Earmarks: Inherently Bad or Just Broken?
by Sam Rosen-Amy
Mar 10, 2010
You can always tell when the appropriations season is approaching because, somehow, earmarks, the shadowiest part of the appropriations process, always find a way of sneaking back into the political discourse. True to form, as we wait for Congress' budget resolution, today saw both the Democrats and Republicans announcing their own earmark reform plans. The House Democrats, through Congressman David Obey, chairman of the Appropriations Committee, announced that they would be forbidding earmarks to for-profit organizations. At the same time, House Republican Leader John Boehner announced that his caucus was considering an outright ban on earmarks from House Republicans.
Both actions seem like an overreaction. While there was indeed earmark abuse, all for-profit entities were not abusing them, and the House Democrats' actions seem to be punishing those who were following the rules. Also, as a recent New York Times article on the Congressional Black Caucus Foundations suggested, not all non-profits are perfect angels. And banning all earmarks completely won't get rid of corruption or influence-peddling; the most famous recent such scandal, involving Jack Abramoff, wasn't about earmarks.

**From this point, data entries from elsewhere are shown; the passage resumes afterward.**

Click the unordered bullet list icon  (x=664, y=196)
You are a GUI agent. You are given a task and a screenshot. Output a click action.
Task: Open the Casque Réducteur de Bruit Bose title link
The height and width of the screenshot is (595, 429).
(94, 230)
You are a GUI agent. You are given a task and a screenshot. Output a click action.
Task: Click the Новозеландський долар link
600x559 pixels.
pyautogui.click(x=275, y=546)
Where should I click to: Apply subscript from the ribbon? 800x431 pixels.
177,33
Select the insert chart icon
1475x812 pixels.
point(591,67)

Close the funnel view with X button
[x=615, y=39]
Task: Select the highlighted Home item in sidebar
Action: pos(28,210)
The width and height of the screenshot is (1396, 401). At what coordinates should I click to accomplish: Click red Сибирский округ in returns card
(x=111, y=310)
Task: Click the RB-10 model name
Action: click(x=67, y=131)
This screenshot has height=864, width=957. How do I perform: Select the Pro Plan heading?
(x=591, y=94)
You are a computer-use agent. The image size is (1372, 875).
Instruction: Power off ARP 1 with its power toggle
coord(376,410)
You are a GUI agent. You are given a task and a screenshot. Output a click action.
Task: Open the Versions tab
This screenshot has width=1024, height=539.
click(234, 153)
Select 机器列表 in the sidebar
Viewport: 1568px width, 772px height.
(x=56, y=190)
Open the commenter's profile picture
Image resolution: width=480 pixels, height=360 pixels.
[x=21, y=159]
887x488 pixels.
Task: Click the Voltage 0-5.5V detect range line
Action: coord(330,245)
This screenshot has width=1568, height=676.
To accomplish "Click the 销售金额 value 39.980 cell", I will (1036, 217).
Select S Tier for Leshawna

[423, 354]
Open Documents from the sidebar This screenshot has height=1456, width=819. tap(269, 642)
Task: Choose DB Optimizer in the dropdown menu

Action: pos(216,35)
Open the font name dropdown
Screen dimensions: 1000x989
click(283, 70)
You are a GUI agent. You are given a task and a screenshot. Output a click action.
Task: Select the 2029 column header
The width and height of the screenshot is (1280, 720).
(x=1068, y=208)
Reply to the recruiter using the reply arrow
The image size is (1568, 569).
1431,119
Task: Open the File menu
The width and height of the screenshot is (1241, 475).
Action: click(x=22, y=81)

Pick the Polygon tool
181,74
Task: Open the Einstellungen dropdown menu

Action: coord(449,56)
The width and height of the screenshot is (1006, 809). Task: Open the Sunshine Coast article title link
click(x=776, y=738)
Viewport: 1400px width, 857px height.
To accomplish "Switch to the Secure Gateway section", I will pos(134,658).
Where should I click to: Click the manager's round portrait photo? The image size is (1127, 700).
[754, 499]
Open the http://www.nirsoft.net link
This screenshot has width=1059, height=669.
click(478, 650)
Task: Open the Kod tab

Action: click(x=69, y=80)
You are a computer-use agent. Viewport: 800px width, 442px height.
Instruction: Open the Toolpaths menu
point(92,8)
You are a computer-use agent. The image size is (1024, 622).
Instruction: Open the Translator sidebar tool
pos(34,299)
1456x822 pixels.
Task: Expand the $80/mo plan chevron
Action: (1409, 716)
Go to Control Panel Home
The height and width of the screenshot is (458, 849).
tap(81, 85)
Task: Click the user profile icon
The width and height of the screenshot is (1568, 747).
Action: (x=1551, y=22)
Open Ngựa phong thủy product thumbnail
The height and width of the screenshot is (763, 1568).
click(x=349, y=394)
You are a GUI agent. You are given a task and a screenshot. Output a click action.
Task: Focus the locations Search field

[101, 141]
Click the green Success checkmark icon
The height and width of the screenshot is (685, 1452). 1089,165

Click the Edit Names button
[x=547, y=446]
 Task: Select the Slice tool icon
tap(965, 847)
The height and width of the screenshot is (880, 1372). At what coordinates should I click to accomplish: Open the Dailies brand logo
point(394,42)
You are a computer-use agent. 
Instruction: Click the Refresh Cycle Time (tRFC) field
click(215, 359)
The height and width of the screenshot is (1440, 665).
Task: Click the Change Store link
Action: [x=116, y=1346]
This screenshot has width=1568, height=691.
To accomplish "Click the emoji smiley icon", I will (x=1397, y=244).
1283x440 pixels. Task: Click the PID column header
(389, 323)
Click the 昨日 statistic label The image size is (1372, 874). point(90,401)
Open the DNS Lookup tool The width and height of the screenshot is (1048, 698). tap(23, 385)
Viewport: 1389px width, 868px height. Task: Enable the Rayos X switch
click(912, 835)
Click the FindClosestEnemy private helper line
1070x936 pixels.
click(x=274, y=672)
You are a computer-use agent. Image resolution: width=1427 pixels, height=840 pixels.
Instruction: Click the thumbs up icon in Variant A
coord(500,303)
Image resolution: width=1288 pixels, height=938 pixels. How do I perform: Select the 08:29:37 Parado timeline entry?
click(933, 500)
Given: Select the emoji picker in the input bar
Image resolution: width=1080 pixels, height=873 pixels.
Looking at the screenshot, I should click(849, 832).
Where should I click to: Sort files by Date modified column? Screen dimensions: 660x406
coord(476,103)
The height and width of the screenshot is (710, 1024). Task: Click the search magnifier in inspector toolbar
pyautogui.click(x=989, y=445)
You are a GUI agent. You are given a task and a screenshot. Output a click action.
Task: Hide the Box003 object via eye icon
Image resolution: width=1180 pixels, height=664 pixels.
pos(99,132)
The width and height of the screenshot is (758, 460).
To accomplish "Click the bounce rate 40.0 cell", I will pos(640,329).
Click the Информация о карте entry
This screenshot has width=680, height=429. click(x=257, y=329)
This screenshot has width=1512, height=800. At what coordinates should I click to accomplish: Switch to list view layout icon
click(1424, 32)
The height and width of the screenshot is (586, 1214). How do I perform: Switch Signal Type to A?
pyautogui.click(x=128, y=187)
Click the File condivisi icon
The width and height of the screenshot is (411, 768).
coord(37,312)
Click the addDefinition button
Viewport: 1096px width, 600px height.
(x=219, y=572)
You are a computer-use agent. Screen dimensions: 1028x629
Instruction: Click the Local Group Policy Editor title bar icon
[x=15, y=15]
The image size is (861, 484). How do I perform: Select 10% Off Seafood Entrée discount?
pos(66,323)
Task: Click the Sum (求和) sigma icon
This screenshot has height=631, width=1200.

We at OMB Watch don't take a strong stance either way on earmarks, so we're not going to endorse either party's proposal. What we care about is transparency. As long as everything is transparent and above-board, we're okay with it. But right now, the earmark process could be a lot more transparent.
The problem is that it can be difficult to tell who requests which earmark. In 2009, Congress mandated that Members disclose their earmark requests online. This should have solved the transparency problem, but instead of providing the data in one place, the new rule left it up to each Member to post their earmarks on their individual websites. This meant that there were now 535 different websites listing earmark requests.
To help fix this new problem, Obey's announcement banning earmarks for for-profits also included a promise to provide a "one-stop" link to all Members' earmark requests. While it's not clear what how this promise will be executed (one page with every Member's earmark requests, or one page with links to each Member's website which lists their requests?), we're hopeful it's similar to the principal behind a petition OMB Watch just signed onto. The petition calls on Congress and the Obama administration to make public all earmark information, in one place, in a data-readable format. This information, the "who, what, when, where" of every earmark, could be used by everyone from journalists to advocates to ordinary citizens to actually make the earmark process transparent. It's a great idea, and getting support for the petition is important. Even if Obey releases all earmark information in one place, we still need the Senate data, since Obay's power is only over the House appropriations bills. So go sign the petition, and help bring transparency to the earmark process.